Accordingly the total dividend for the year will be 27.9 pence per share (compared with 27.3p for the year ended 31 December 2007), with dividend cover of 1.36 times. Applying this dividend cover to pro forma 2008 adjusted earnings, restated for the effects of the rights issue, would result in a pro forma dividend for 2008 of 15.0 pence per share. This takes into account the new number of shares following the Rights Issue and the interest saving on the debt which will be repaid from the proceeds of the Rights Issue.
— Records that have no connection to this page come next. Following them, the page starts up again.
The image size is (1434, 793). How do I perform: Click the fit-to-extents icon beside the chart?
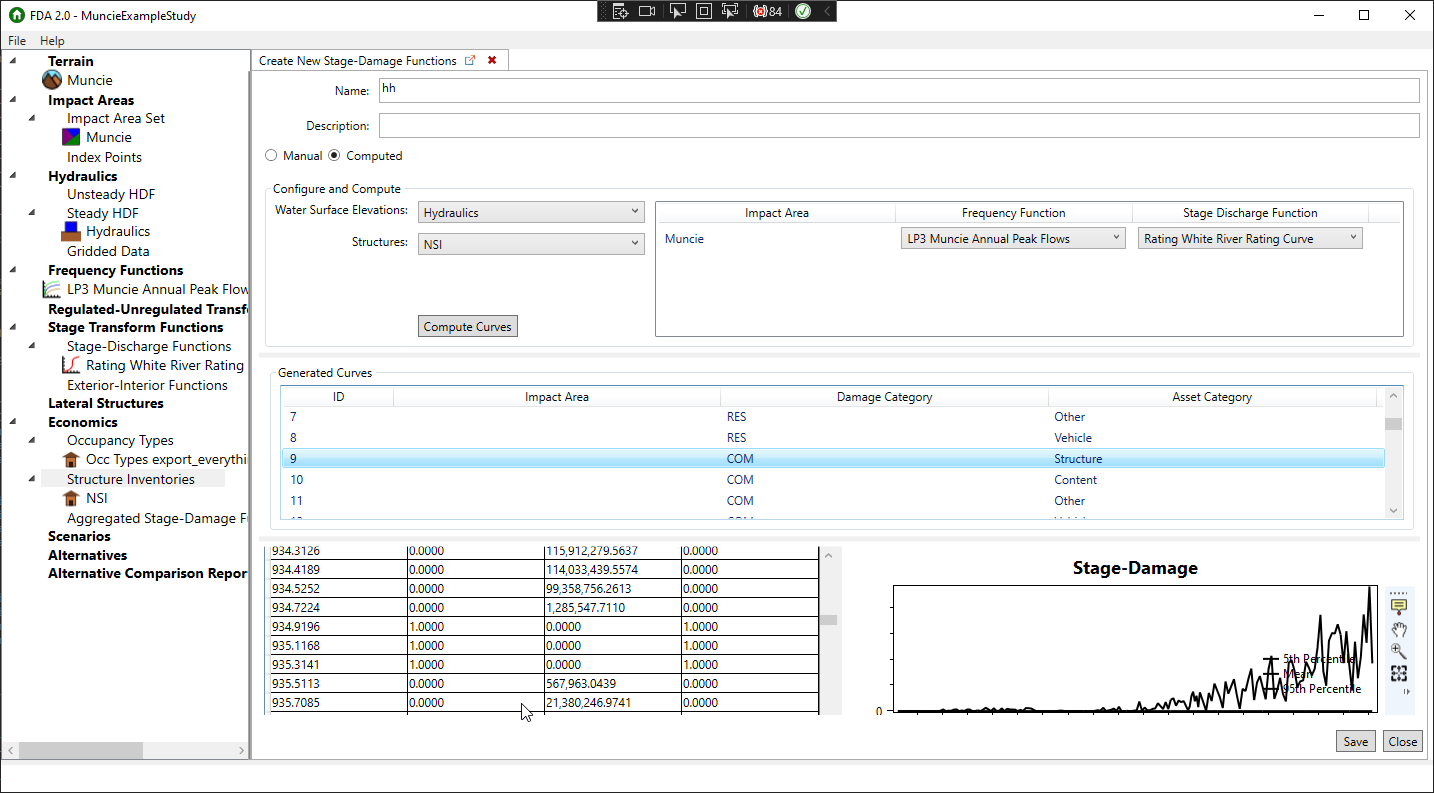1398,674
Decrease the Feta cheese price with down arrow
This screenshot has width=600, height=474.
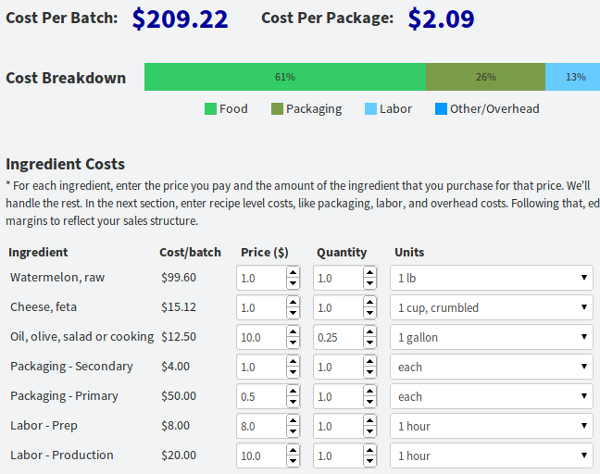tap(292, 313)
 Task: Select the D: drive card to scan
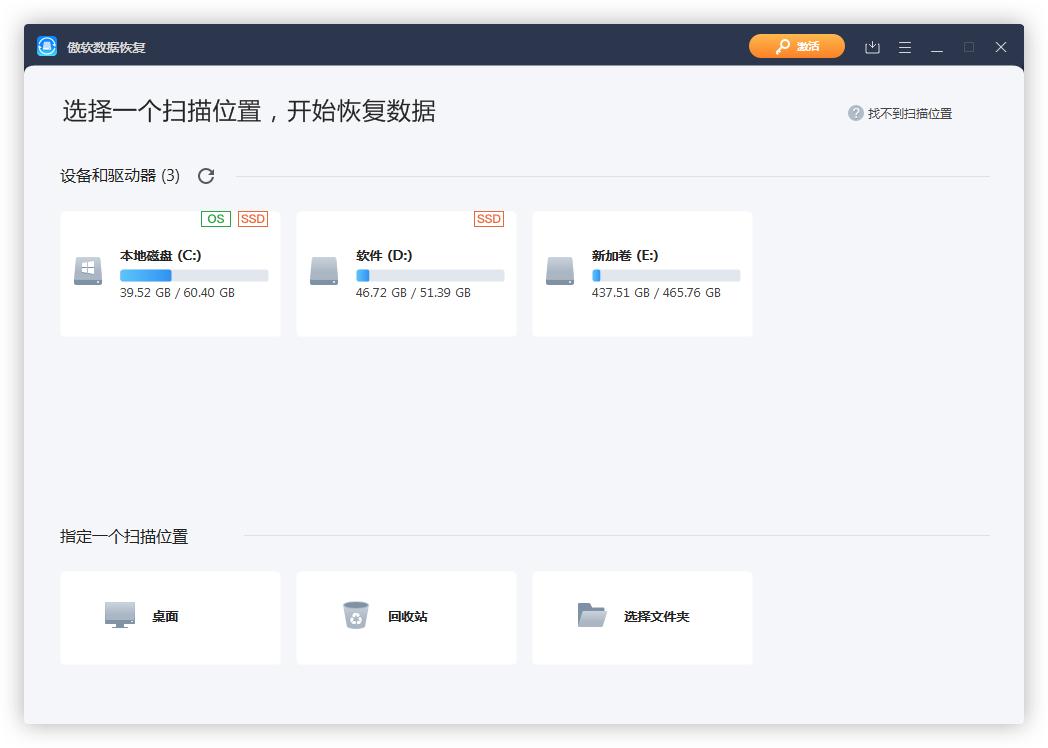pyautogui.click(x=406, y=273)
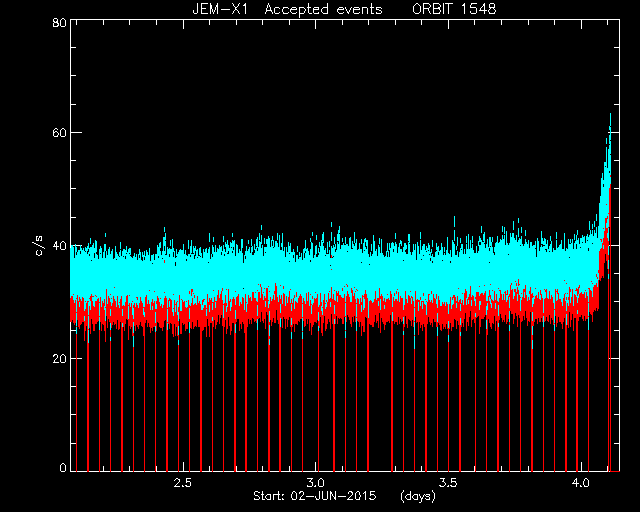Image resolution: width=640 pixels, height=512 pixels.
Task: Click the (days) axis unit label
Action: [x=418, y=496]
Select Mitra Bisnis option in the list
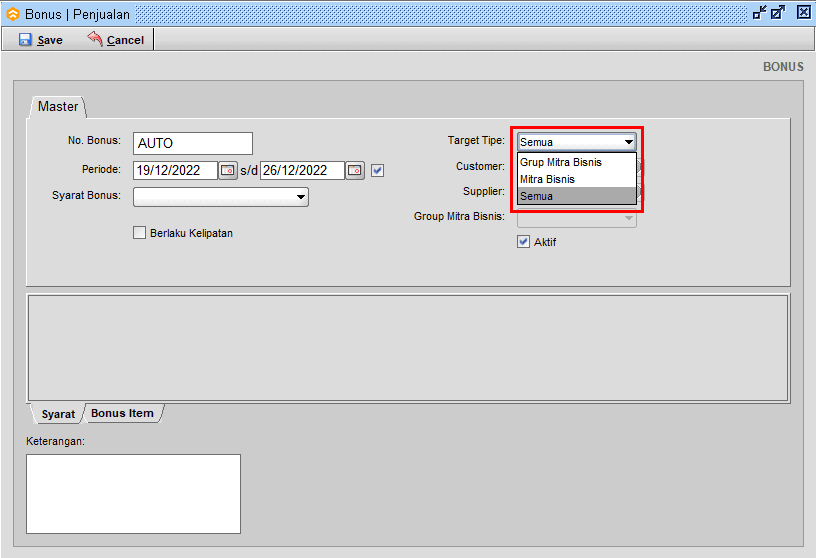 tap(547, 179)
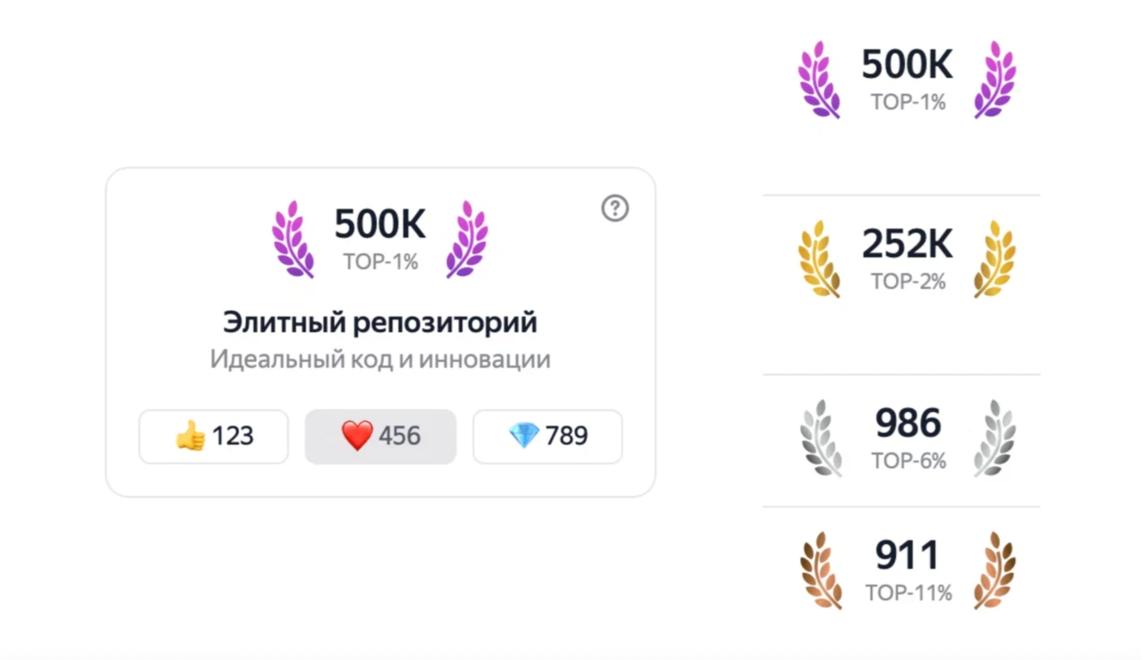Click the Элитный репозиторий title

click(x=379, y=322)
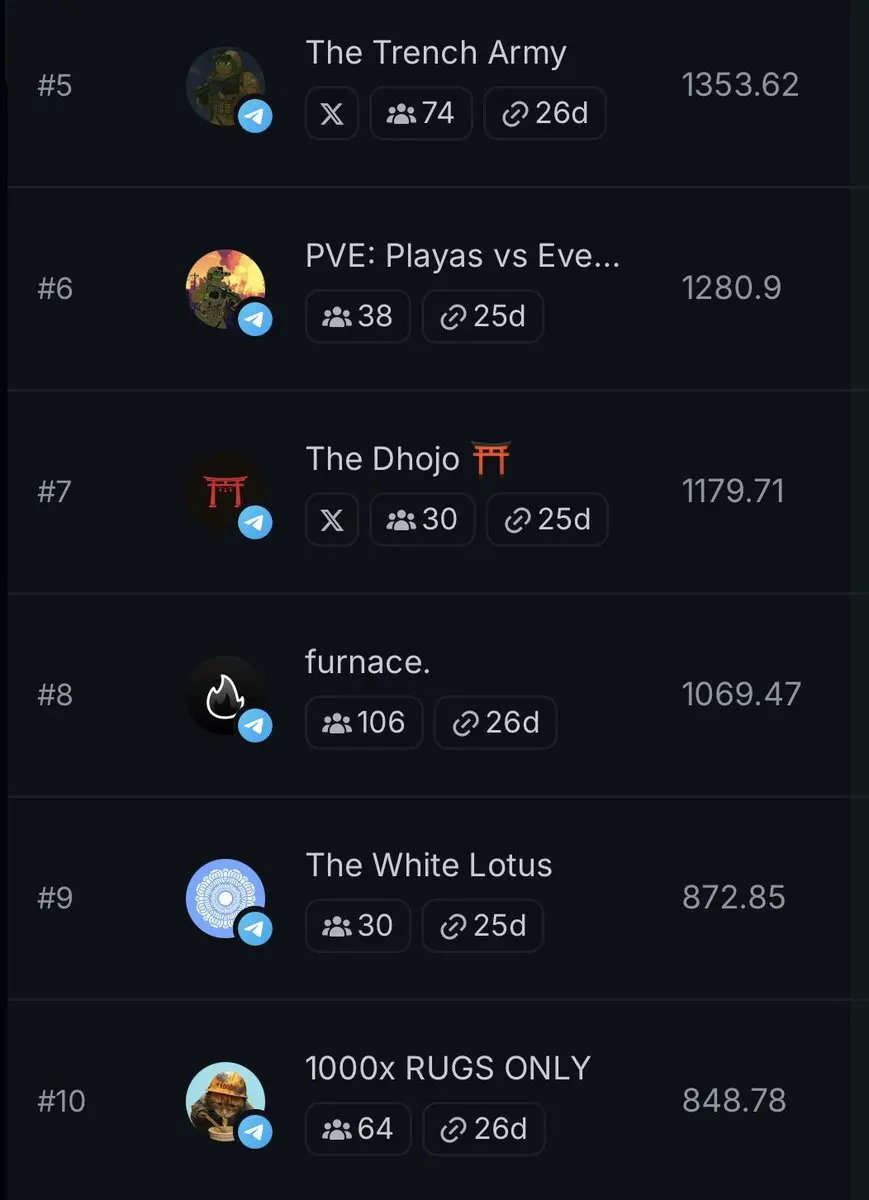Screen dimensions: 869x1200
Task: Open The Trench Army X profile icon
Action: [332, 113]
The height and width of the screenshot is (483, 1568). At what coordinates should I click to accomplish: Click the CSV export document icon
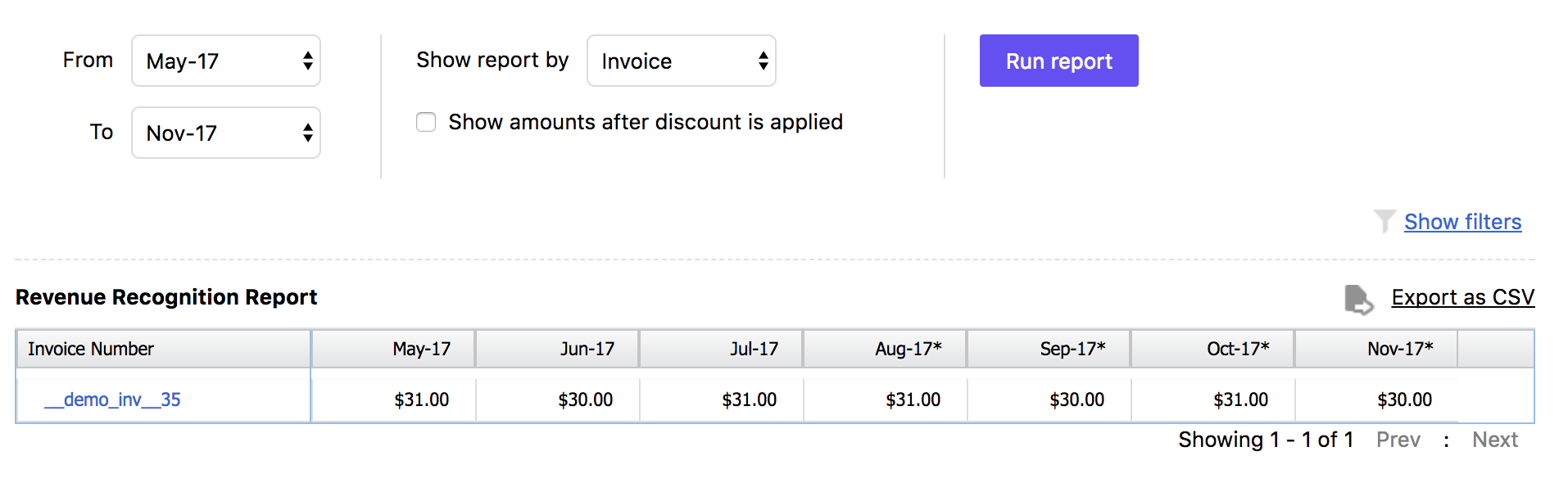point(1358,299)
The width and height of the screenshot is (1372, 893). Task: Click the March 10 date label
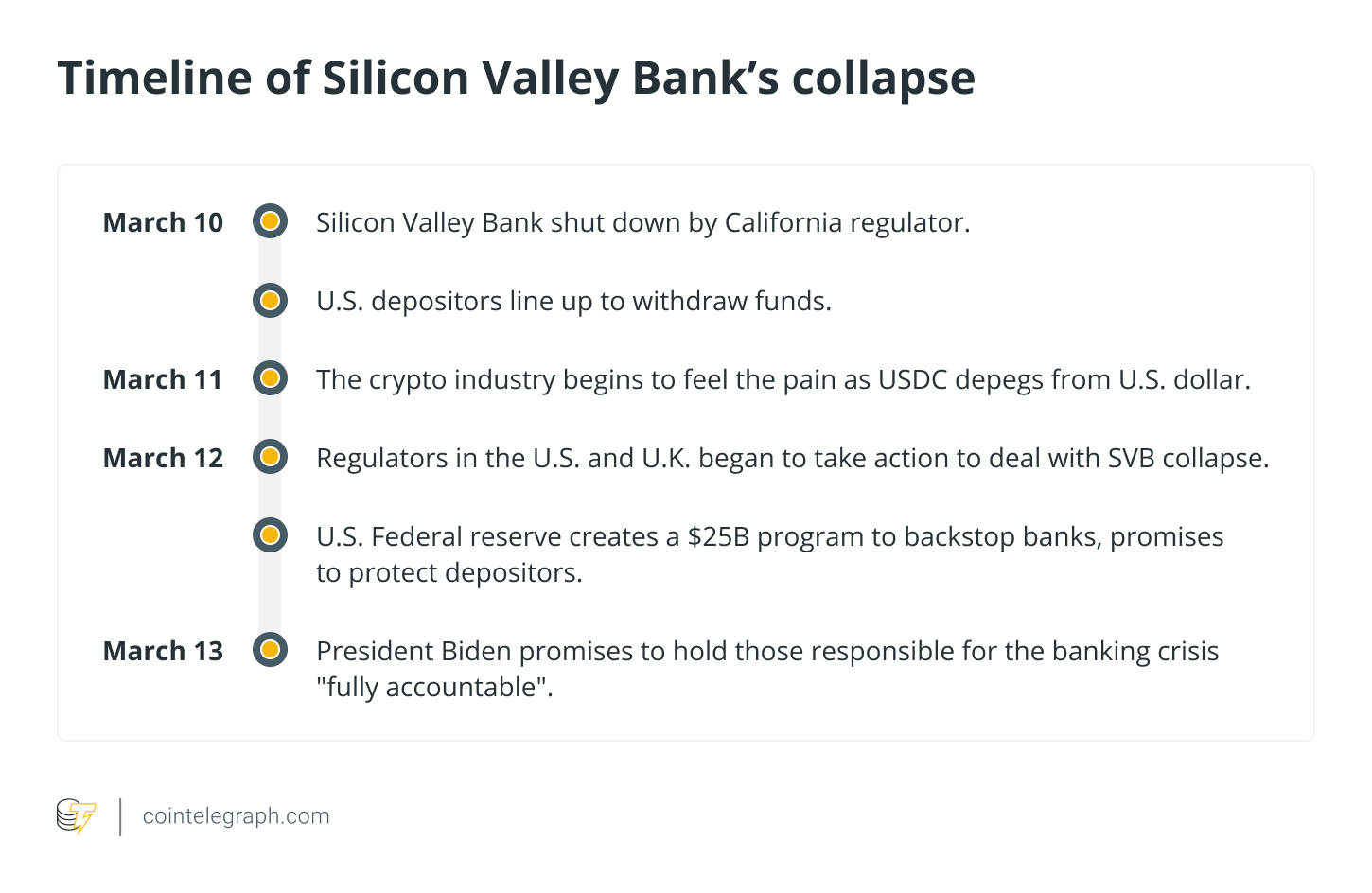point(163,222)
The Board intends to maintain its policy of progressive dividend growth in the future from this base of 15.0 pence per share in respect of 2008.
Under the terms of the Group's tax exempt REIT status in the UK, the Company is required to distribute annually at least 90% of the REIT Group's tax exempt profits from the REIT Group's property rental business, as a 'Property Income Distribution'. Additional information about the Company's REIT and SIIC status is set out in paragraph 8 of Part IV of the Prospectus.
6.Current trading and prospects
Since 31 December 2008 there has been continued volatility and uncertainty in financial markets and transaction volumes in the group's principal real estate investment markets have remained low.
With regard to Hammerson's operations, there has been little change in the number of vacant units since the end of 2008, although the completion of 60 Threadneedle Street and its transfer to the investment portfolio has reduced the overall occupancy rate to 92.8%. In the UK office portfolio, terms have been agreed for the leasing of two floors in 125 Old Broad Street but leases have not yet been signed.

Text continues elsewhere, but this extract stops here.